Published: 08/26/2020  

Last Updated: 03/22/2022

By Dylan Benito

File(s): GitHub
License: MIT
Optimized for...  
Software:
(Programming Language, Tool, IDE, Framework)        
Intel® oneAPI DPC++/C++ Compiler
Prerequisites: Familiarity with C++ and an interest in SYCL*

 

This tutorial describes parallel implementations for adding two vectors using SYCL*. The two code samples, showing two different memory management techniques, (vector-add-buffers.cpp and vector-add-usm.cpp), are available at GitHub. You can use these samples as a starting point for developing more complex applications.

This tutorial and its code examples uses the Intel® oneAPI DPC++/C++ Compiler and assumes the compiler and its environment have been setup and configured correctly. Building and running these samples verify that your development environment is ready for using the core features of SYCL.

Introduction

Some basic attributes of writing SYCL applications include specifying the device for offload, where kernels execute, and managing the interaction and data propagation between the device and the host. In these samples, you will learn how to write the kernel and how to use two memory management techniques: Buffers and Unified Shared Memory (USM).

The samples use two .cpp files to demonstrate the options independently: 

  • vector-add-buffers.cpp uses buffers, along with accessors to perform memory copy to and from the device. Buffers provide data mapping between the host and the accelerator. 1-, 2-, or 3-dimensional arrays are placed into buffers, while submitting work to a queue. The queue provides work scheduling, orchestration, and high-level parallel operations. Work is submitted to the queue using a lambda that encapsulates the work kernel and the data needed for its execution. Buffers are initialized on the host and accessed by the lambda. The lambda requests read access for the input vectors and write access for the output vector.
  • vector-add-usm.cpp uses USM as a SYCL tool for data management. It uses a pointer-based approach like malloc or new to allocate memory. USM requires hardware support for unified virtual address space (this allows for consistent pointer values between the host and device). All memory is allocated by the host. It offers three distinct allocation types:
    • Shared: located either on the host or device (managed by the compiler), accessible by the host or device.
    • Device: located on the device, accessible only by the device.
    • Host: located on the host, accessible by the host or device.

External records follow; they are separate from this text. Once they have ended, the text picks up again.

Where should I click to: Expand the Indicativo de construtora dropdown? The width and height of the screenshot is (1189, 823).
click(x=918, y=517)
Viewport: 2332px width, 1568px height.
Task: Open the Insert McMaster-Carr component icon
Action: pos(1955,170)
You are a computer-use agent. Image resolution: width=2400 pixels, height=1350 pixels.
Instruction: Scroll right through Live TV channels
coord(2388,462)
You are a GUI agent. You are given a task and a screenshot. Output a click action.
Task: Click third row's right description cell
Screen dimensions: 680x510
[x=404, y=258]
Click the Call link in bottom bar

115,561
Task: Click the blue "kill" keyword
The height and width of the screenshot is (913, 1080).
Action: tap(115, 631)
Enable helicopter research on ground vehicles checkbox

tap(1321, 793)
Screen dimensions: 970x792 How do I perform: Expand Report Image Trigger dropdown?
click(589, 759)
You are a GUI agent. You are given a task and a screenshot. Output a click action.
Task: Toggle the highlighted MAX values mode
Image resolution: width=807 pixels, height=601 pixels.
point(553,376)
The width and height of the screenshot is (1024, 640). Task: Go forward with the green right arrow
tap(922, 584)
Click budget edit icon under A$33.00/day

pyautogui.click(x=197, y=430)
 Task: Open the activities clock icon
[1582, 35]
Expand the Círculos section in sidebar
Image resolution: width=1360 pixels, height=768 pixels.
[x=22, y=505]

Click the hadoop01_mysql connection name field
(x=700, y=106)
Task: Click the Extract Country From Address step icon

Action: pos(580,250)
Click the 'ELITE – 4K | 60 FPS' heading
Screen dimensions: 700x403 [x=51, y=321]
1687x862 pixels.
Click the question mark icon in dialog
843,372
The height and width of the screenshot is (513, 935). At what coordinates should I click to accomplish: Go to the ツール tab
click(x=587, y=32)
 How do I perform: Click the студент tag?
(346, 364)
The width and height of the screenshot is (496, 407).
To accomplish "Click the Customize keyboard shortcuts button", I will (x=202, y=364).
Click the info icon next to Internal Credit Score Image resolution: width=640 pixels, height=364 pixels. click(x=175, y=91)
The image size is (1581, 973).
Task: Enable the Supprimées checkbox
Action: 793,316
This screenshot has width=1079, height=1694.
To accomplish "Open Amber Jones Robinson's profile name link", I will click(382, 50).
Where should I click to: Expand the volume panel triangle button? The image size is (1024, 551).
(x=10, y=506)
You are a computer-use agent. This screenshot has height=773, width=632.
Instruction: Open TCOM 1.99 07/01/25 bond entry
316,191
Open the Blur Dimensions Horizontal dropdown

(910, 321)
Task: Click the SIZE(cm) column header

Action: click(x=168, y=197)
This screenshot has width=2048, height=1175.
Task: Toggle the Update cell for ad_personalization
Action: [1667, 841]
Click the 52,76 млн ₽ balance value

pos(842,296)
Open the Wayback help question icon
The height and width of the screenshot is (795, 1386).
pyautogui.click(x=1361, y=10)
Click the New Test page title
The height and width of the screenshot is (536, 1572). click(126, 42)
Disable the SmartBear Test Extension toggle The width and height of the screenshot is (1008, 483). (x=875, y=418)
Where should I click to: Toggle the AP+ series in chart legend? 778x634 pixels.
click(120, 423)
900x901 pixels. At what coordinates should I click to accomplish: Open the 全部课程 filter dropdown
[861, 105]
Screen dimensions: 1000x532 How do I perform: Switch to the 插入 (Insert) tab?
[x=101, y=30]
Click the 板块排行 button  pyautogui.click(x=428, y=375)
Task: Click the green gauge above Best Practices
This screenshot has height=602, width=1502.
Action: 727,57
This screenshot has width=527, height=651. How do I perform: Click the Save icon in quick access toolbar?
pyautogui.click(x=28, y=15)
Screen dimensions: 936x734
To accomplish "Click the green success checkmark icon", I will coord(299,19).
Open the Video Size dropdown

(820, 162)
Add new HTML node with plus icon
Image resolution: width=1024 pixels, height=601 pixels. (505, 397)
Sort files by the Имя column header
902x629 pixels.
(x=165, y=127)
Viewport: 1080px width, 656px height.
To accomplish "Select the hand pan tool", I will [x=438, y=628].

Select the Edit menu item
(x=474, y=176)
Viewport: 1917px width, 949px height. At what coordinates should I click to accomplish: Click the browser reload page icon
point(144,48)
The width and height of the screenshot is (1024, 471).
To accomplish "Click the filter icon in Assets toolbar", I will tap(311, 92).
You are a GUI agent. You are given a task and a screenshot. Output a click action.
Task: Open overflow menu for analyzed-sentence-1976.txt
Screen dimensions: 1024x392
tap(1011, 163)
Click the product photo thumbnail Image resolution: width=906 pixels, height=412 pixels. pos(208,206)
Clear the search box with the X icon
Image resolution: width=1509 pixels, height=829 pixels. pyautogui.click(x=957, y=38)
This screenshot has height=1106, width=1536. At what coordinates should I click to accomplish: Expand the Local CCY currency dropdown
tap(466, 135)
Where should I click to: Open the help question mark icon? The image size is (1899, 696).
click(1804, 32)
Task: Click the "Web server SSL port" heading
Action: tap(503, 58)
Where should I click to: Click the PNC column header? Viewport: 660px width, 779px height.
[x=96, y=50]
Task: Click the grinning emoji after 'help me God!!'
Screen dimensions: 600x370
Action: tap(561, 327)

The following diagram illustrates the difference between the two:

Left: both the host and the device (for example, discrete GPU) may have their own physical memories. Right: the logical view of USM. It provides a unified address space, across the host and the device, even when their memories are physically separate.

Problem Statement

You can compute a vector from two vectors by adding the corresponding elements. This is a simple, but fundamental piece of computation that is used in many linear algebra algorithms among applications in a wide range of areas. By using this problem, this tutorial demonstrates two parallel implementations using SYCL buffers and USM. It also provides a sequential implementation to verify that the result of the offloaded computation is correct.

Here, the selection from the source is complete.